Study questions -
1. In the passage on queering reproductive justice, repeat the part that opens with the words "The fight for" and closes with "created by lawmakers.", swapping "bodily autonomy" for "self-determination".
2. Carry on the passage about queer and trans people and reproductive justice from the point where it stops.

Passage shown -
--*--

Spoiler: Queering your understanding of reproductive justice is simple!
Reproductive justice is the right to have children, not have children, and to do so with dignity, freedom from violence, and freedom from discrimination. It is the understanding that queer, trans, and gender-expansive people have always been at the forefront of the many fights for liberation, especially reproductive justice.
We are fighting for collective liberation — hand in hand — against the same playbook crafted to steal our freedoms to be who we are and build the futures we deserve.
The fight for abortion access is not one separate from queer and trans liberation. These fights are about our fundamental right to our bodily autonomy. Our commitment to expanding and destigmatizing abortion care requires that we talk openly and often about everyone in our communities who needs access to the full spectrum of reproductive and sexual care.
The reproductive justice movement is an intersectional movement with the power to influence culture, and that culture influences practices in healthcare systems and policies created by lawmakers.
Just like abortion care, LGBTQIA+ care has also been ostracized from mainstream healthcare systems for the same ideological and political reasons, which is why queer and trans people are twice as likely to struggle finding medical providers in general. Doctors in some states (not including Texas, at the moment) can even refuse to treat LGBTQIA+ patients if they cite religious exemptions.

--*--

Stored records

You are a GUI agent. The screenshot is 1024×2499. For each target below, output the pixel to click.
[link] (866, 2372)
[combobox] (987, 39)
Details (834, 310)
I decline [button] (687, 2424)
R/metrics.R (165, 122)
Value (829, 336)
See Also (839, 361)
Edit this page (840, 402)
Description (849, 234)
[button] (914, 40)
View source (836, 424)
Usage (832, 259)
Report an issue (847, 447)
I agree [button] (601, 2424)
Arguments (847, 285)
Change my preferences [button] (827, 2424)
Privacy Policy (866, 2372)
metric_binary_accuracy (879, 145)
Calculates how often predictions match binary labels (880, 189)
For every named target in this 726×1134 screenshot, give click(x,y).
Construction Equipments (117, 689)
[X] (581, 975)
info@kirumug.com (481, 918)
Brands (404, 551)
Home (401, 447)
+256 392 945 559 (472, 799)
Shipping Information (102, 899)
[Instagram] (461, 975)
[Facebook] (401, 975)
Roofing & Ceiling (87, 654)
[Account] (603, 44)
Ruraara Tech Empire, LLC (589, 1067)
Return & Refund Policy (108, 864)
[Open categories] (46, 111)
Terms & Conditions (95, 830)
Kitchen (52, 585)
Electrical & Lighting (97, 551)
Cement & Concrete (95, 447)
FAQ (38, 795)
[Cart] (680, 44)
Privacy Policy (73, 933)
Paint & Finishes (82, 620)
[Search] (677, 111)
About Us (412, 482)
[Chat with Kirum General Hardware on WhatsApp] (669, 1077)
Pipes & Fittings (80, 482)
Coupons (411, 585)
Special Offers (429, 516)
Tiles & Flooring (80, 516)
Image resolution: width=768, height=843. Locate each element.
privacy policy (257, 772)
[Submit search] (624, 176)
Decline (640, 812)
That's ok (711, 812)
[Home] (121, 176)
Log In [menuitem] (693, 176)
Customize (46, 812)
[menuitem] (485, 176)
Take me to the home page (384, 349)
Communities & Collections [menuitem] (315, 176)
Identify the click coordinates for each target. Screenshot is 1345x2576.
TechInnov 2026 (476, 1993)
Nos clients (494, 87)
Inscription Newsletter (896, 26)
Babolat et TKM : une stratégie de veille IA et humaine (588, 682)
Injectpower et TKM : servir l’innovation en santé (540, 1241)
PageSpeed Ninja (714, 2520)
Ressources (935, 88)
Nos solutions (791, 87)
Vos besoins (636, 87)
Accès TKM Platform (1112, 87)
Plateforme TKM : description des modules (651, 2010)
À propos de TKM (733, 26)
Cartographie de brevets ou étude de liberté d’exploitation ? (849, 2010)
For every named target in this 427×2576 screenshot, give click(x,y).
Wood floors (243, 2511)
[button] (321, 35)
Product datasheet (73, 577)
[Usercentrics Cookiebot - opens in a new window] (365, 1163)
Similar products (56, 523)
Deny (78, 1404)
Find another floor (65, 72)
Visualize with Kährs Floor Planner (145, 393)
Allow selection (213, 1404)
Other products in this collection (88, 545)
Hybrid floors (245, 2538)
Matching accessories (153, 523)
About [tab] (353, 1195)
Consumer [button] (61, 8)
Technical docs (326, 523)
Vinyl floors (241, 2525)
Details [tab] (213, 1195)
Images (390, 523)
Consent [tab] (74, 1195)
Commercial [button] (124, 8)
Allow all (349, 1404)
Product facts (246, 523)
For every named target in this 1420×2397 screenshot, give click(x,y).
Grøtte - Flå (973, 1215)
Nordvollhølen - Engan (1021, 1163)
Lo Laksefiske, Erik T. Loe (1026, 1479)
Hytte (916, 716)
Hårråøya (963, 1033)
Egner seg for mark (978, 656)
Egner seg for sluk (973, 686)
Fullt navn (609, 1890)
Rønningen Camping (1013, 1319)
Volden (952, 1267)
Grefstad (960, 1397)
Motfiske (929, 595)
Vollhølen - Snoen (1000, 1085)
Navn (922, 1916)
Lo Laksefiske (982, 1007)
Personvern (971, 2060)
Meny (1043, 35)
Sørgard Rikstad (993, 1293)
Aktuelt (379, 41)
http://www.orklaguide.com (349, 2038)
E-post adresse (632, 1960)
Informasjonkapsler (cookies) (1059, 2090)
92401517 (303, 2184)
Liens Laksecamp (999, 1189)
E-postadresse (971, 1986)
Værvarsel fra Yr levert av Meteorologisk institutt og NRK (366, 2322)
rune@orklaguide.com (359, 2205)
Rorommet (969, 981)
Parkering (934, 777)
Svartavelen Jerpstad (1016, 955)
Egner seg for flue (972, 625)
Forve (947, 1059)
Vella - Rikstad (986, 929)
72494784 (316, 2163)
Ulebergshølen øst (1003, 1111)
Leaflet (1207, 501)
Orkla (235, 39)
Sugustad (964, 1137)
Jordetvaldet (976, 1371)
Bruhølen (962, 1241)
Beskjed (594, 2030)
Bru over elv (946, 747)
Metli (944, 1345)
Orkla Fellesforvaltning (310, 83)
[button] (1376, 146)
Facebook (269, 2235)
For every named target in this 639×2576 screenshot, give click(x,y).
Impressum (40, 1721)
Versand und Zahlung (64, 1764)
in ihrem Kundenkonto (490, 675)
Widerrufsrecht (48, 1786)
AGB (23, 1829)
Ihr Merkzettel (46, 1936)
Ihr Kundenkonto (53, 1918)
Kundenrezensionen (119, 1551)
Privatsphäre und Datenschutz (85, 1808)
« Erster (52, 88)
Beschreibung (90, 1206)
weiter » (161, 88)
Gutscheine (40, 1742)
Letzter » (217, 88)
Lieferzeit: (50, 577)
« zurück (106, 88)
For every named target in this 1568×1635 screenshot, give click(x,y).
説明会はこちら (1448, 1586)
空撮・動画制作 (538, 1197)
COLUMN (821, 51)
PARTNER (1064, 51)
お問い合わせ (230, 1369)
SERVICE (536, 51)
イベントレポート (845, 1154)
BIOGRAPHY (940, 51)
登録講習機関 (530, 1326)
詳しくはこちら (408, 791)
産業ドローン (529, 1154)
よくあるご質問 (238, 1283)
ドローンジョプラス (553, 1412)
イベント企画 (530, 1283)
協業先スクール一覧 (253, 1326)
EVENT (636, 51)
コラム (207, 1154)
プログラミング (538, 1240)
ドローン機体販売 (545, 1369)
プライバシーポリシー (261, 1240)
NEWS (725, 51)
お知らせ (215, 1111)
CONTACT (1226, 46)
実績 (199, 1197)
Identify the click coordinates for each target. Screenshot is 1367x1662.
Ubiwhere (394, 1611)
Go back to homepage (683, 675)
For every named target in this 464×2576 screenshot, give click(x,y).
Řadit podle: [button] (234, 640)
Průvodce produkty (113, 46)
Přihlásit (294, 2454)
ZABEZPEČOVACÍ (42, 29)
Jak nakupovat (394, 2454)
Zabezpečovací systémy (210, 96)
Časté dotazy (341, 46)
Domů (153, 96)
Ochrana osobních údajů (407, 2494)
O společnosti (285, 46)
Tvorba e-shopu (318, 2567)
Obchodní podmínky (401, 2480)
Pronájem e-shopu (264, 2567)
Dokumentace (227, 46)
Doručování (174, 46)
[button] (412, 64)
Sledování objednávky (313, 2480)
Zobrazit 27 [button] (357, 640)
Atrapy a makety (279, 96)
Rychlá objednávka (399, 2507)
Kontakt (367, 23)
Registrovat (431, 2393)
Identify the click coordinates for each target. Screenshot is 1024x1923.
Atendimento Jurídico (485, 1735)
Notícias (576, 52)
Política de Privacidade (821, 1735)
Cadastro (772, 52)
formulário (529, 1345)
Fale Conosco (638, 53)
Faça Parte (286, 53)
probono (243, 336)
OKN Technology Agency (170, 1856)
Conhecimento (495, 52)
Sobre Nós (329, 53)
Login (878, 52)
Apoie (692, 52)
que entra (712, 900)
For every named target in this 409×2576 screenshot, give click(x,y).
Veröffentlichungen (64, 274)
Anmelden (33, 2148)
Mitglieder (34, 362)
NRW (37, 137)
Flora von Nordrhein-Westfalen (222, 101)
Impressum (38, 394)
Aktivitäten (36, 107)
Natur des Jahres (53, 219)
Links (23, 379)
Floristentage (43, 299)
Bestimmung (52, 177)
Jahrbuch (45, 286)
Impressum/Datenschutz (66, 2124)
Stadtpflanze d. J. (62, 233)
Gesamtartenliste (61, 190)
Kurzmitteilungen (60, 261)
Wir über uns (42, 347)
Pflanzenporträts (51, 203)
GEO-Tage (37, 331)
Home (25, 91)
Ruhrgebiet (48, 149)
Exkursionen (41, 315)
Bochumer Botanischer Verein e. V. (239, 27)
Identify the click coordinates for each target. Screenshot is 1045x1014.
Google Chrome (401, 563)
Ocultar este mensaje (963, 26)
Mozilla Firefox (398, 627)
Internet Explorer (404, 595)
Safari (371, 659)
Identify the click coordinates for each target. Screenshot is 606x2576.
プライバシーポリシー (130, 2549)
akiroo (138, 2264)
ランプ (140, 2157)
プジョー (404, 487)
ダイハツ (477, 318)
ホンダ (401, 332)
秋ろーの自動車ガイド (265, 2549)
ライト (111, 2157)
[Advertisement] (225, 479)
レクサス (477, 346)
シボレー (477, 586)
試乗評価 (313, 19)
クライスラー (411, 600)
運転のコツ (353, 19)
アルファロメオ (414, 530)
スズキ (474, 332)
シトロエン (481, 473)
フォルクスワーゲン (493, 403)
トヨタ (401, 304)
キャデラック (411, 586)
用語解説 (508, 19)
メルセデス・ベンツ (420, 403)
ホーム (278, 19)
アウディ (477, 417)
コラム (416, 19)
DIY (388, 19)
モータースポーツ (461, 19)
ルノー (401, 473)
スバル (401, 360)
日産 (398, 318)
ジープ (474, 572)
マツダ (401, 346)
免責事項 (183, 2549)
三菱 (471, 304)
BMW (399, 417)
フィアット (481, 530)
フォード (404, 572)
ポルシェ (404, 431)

--*--

Answers provided -
1.
The fight for abortion access is not one separate from queer and trans liberation. These fights are about our fundamental right to our self-determination. Our commitment to expanding and destigmatizing abortion care requires that we talk openly and often about everyone in our communities who needs access to the full spectrum of reproductive and sexual care.
The reproductive justice movement is an intersectional movement with the power to influence culture, and that culture influences practices in healthcare systems and policies created by lawmakers.

2.
If we don’t use gender-neutral language when referring to abortion seekers, consistently uplift all people who can become pregnant, and normalize reproductive healthcare for non-binary and trans people, how can we expect healthcare professionals and lawmakers to do the same?
Abortion bans have a deep impact on queer and trans people. As extremists try to legislate trans and queer people out of public life, our choices about who we include and exclude in our movement have real-world consequences.
Using inclusive, gender-neutral language, like “people seeking abortions,” instead of “women seeking abortions,” when talking about abortion is just one way to ensure LGBTQIA+ people are represented in the reproductive justice movement and face less stigma when accessing abortion and all forms of reproductive healthcare.
When we use gendered language, we further marginalize LGBTQIA+ Texans who are already experiencing attacks on their rights in Texas and across the United States — including restricted access to abortion. We use gender-inclusive language to talk about abortion because not everyone who becomes pregnant or needs abortion care is a woman.
We share interconnected struggles, and we’re experiencing attacks on our communities straight out of the same authoritarian playbook: These attacks on abortion, queer, trans, and intersex rights are led by well-funded anti-abortion organizations like the Alliance Defending Freedom, the Heritage Foundation, and the Family Policy Alliance, who see this as part of the same fight to enforce their heteronormative, white, nuclear and able-bodied unit. Their plan leaves no room for anyone who does not conform to this oppressive view of families. These extremists view children as property — not individuals who deserve care, dignity, and autonomy, and deserve to grow up to live full, authentic lives.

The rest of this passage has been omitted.